Gideons Ende. Abimelechs Gewaltherrschaft und Tod. Jotams Fabel

Gideons Ende. Abimelechs Gewaltherrschaft und Tod. Jotams Fabel

(Richter VIII 30) Gideon hatte siebzig eigene Söhne; denn er hatte viele Frauen. (31) Auch seine Kebse in Sichem hatte ihm einen Sohn geboren, dem er den Namen Abimelech gegeben hatte. (32) Als Gideon in hohem Alter starb, wurde er im Grabe seines Vaters Joas zu Ofra begraben.

(IX 1) Da ging Abimelech nach Sichem zu den Brüdern seiner Mutter und sagte: (2) „Fragt doch die Bürger von Sichem: Was ist besser für euch? Daß siebzig Männer über euch herrschen oder daß ein Mann über euch herrscht? Bedenkt auch daß ich von eurem Fleisch und Bein bin!“[1] (3) Da trugen die Brüder seiner Mutter seine Sache den Bürgern von Sichem vor; und ihre Herzen neigten sich Abimelech zu, denn sie dachten: Er ist unser Stammesgenosse. (4) Sie gaben ihm siebzig Silberlinge aus dem Tempel des Bundesbaal; damit warb Abimelech ein Gefolge nichtsnutziger und frecher Burschen. (5)  Dann ging er in seines Vaters Haus nach Ofra und ermordete seine Brüder, siebzig Mann, in einem Abtun. Nur Jotam, der jüngste, blieb am Leben, denn er hatte sich versteckt.

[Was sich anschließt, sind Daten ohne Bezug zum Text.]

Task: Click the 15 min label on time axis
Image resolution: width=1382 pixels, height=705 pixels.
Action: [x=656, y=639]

(6) Darauf versammelten sich die Bürger von Sichem und machten Abimelech zum König. (7) Als Jotam dies erfuhr, stieg er auf den Gipfel des Garizim[2] und rief: „Hört mich ihr Bürger von Sichem, damit Gott euch höre!

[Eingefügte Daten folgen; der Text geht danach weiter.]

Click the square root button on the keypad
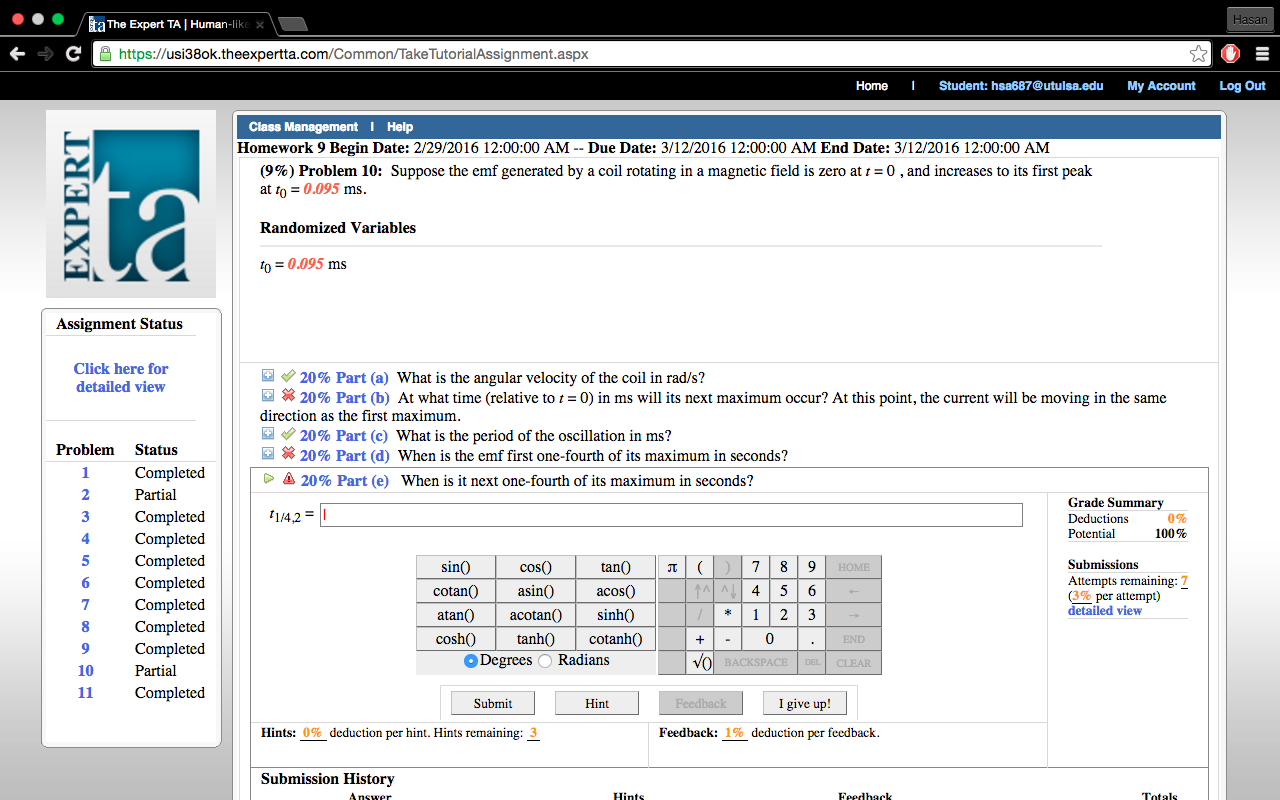1280x800 pixels. tap(699, 661)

Einst gingen die Bäume hin, sich einen König zu salben,
und sagten zum Ölbaum: Sei unser König!

Doch der Ölbaum sprach:
Soll ich mein Fett lassen, das Götter und Menschen ehren,
und hingehn, um über den Bäumen zu schweben?

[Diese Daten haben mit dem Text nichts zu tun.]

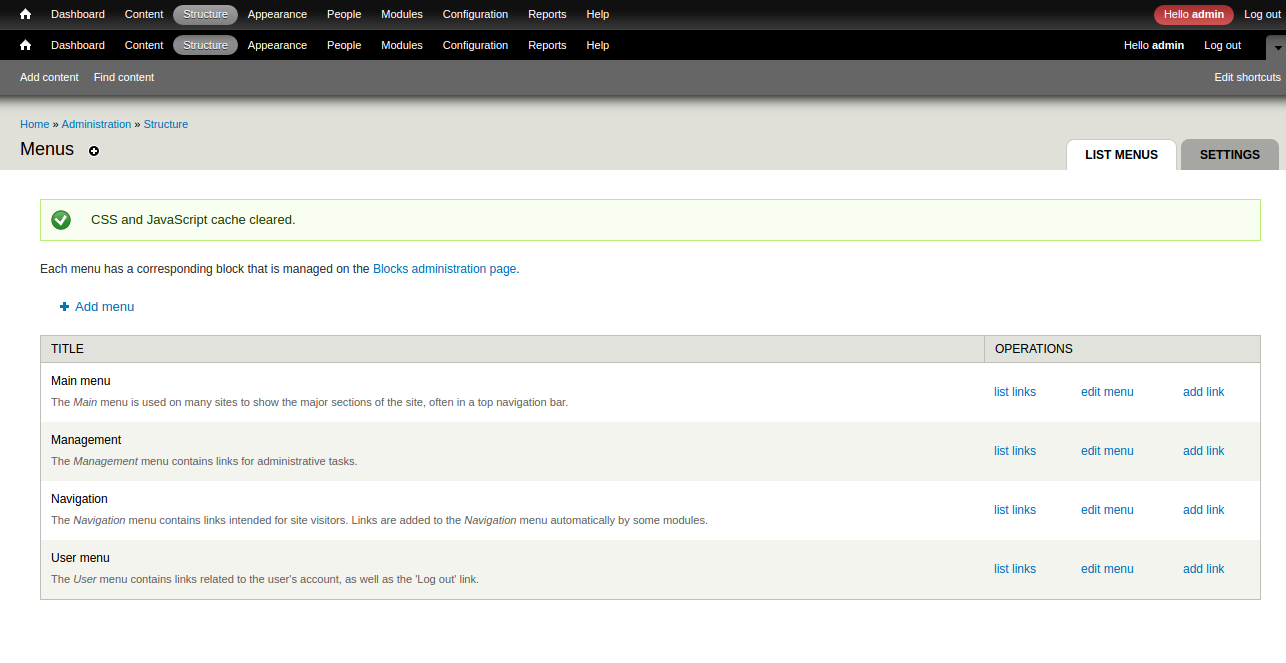The image size is (1286, 663).
Task: Click the home icon in the admin toolbar
Action: [x=24, y=14]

Da sagten die Bäume zum Feigenbaum: Komm, sei du unser König!

Doch der Feigenbaum sprach:
Soll ich meine Süße lassen, meine köstliche Frucht
Und hingehn, um über den Bäumen zu schweben?
Da sagten die Bäume zum Weinstock: Komm, sei du unser König!

Doch der Weinstock sprach:
Soll ich meinen Most lassen, der Götter und Menschen erfreut,
und hingehn, um über den Bäumen zu schweben?

Da sagten die Bäume zum Dornbusch: Komm, sei du unser König!

Und der Dornbusch sprach:
Wollt ihr wirklich mich salben zu eurem König,
so kommt und legt euch in meinen Schatten!
Wo nicht, wird Feuer ausgehn vom Dornbusch
Und verzehren die Zdern des Libanon.

(21) Darauf floh Jotam.

(22) Als Abimelech drei Jahre über Israel geherrscht hatte, (23) säte Gott Zwietracht zwischen ihm und den Bürgern von Sichem, (24) um den Frevel zu rächen, den sie an den siebzig Söhnen Gideons begangen hatten. (25) Und die Bürger von Sichem legten Wegelagerer auf die Höhen der Berge; die raubten jeden aus, der auf der Straße an ihnen vorüberzog. (27) Als sie die Weinlese gehalten und gekeltert hatten, feierten sie ein Freudenfest, gingen in den Tempel ihres Gottes, aßen und tranken und schimpften auf Abimelech. (25 c) Dies alles wurde Abimelech gemeldet. (34) Da zog er mit all seinen Männern gegen Sichem, (45) griff die Stadt den ganzen Tag über an und nahm sie ein. Ihre Bewohner machte er nieder, die Stadt selbst zerstörte er und streute Salz darauf.

(50) Darauf zog Abimelech gegen Tebez, belagerte es und nahm es ein. (51) Mitten in der Stadt aber stand ein fester Turm; dorthin flohen alle Bewohner. (52) Abimelech griff den Turm an; doch als er sich seinem Tore näherte, um es in Brand zu stecken, (53) warf eine Frau ihm einen Mühlstein[3] auf den Kopf und zerschmettere ihm den Schädel. (54) Schnell rief er seinen Waffenträger und befahl ihm: „Zieh dein Schwert und gib mir den Rest, damit es nicht von mir heißt: Ein Weib hat ihn getötet!“ Da durchbohrte ihn sein Waffenträger, und er starb. (56) So vergalt Gott Abimelech den Frevel, den er durch die Ermordung seiner siebzig Brüder begangen hatte.[4]

Erklärungen

[1] Sichem war damals wohl noch eine überwiegend kanaanitische Stadt.

[2] Berg im Süden von Sichem.

[3] Den oberen Stein („Wagen“) der Handmühle.

[4] Abimelech „war eine Figur aus dem Holz, aus dem Könige schnitzt werden können“ (Wellhausen). Infolge seines frühen Todes war es mit dem Königtum des Stammes Manasse zu Ende.